Parade, Merdeka, dan Senyum Gadis Manis


saat parade

DI tepi kedai kopi, di persimpangan Court Street itu, aku tak sengaja bertemu dengannya. Gadis berambut blonde itu mengenakan T-shirt yang bertuliskan protes atas beroperasinya pertambangan di Athens, Ohio. Nampaknya, ia baru saja selesai ikut parade yang merayakan kemerdekaan Amerika.

Di parade itu, aku melihat kemeriahan dan keriuhan yang memenuhi jalan-jalan. Semua orang bergembira dan menunjukkan ekspresi rasa syukur atas kemerdekaan Amerika Serikat (AS). Tapi ekspresi gadis itu datar-datar saja. Ia tidak hendak latah dengan berpakaian ala putri-putri yang di sepanjang jalan menebar senyum lalu membagikan permen. Ia malah memegang poster-poster sebagai tanda protes atas pertambangan dan pencemaran air di Ohio.

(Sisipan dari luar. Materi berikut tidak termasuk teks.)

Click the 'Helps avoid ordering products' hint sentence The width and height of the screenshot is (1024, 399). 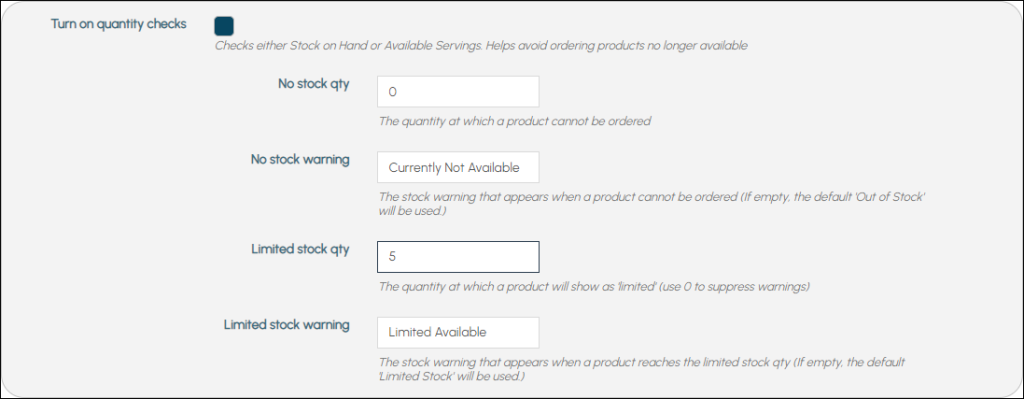tap(616, 46)
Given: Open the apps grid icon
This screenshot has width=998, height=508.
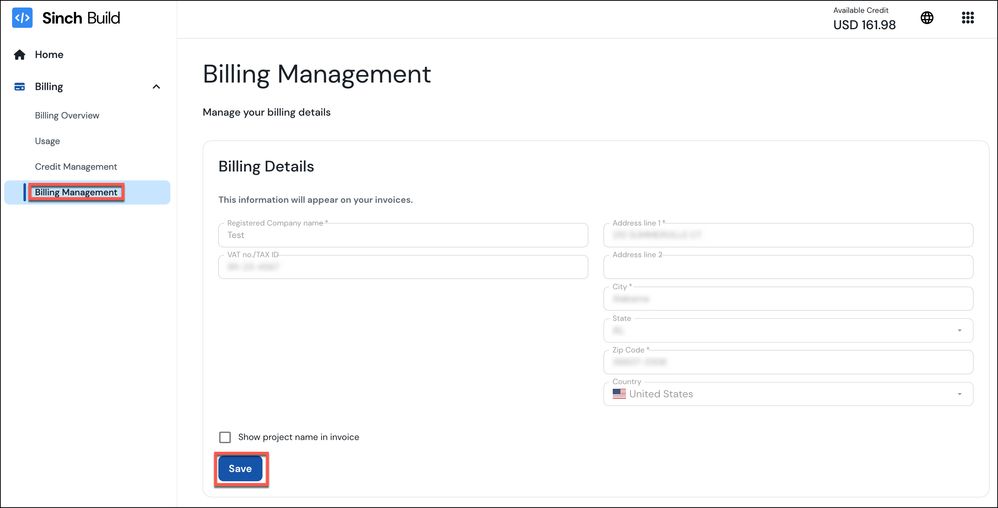Looking at the screenshot, I should [x=967, y=18].

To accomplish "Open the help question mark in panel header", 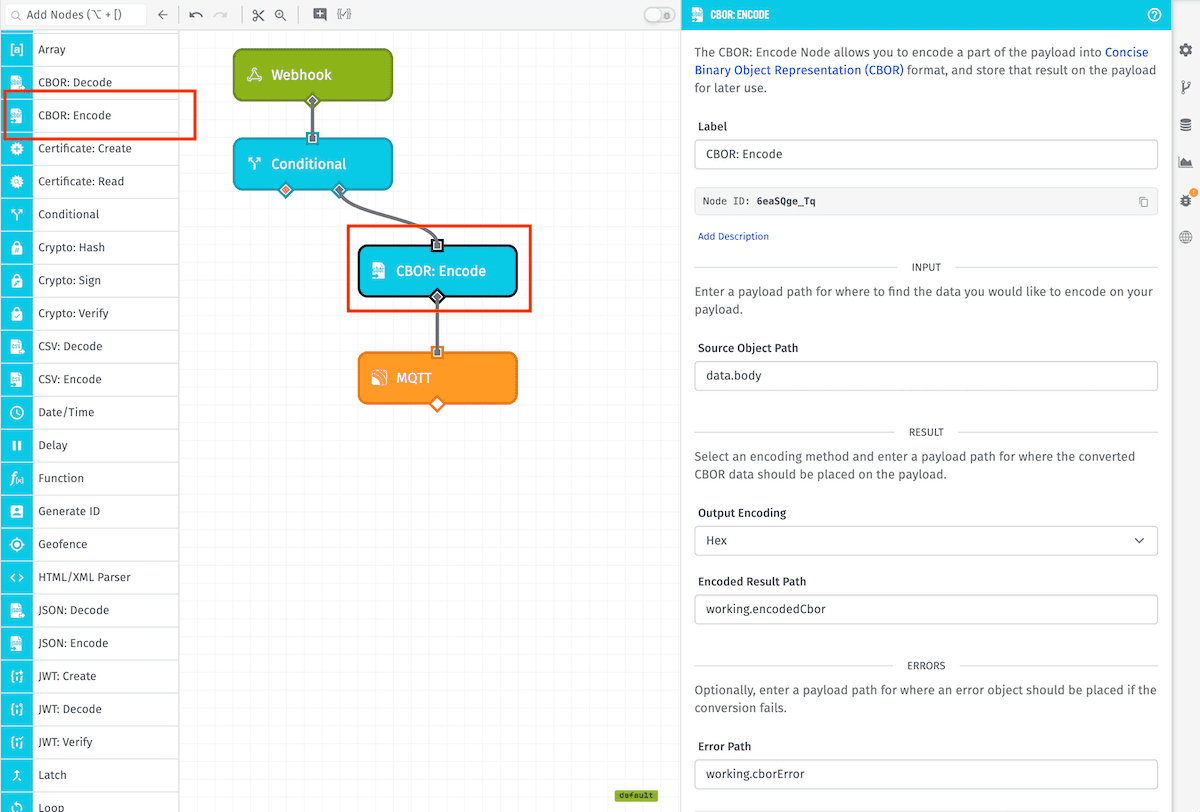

Gadis itu lalu mengambil tempat di sebelahku. Di kedai kopi bernama Whit's ini, kursi-kursi menghadap meja panjang yang duduk menghadap kaca. Siapapun yang duduk di situ, bisa menyaksikan kemeriahan di jalan sana. Aku suka duduk di kursi ini, sebab ada harapan yang merekah bahwa kelak akan ada seseorang yang duduk di sebelahku, lalu memulai pembicaraan. Lebih kusukai jika yang duduk di sebelahku adalah gadis semanis dia.

Ajaib! Ia tersenyum. Aku menyapanya dengan ramah. Ia juga balas menyapa. Maka mengalirlah perbincangan laksana anak sungai. Ternyata ia adalah mahasiswa teknik, yang lebih tertarik dengan dunia sosial. Ia mendedikasikan masa mudanya untuk segudang aktivitas sosial seperti bergabung di Habitat for Humanity atau organisasi sosial lainnya.

“Mengapa kamu tidak parade dengan baju putri?” tanyaku
“Justru saya muak dengan perayaan parade,” jawabnya.
“Mengapa?”
“Sebab parade menihilkan refleksi. Saya jadi tak paham apa makna kemerdekaan.”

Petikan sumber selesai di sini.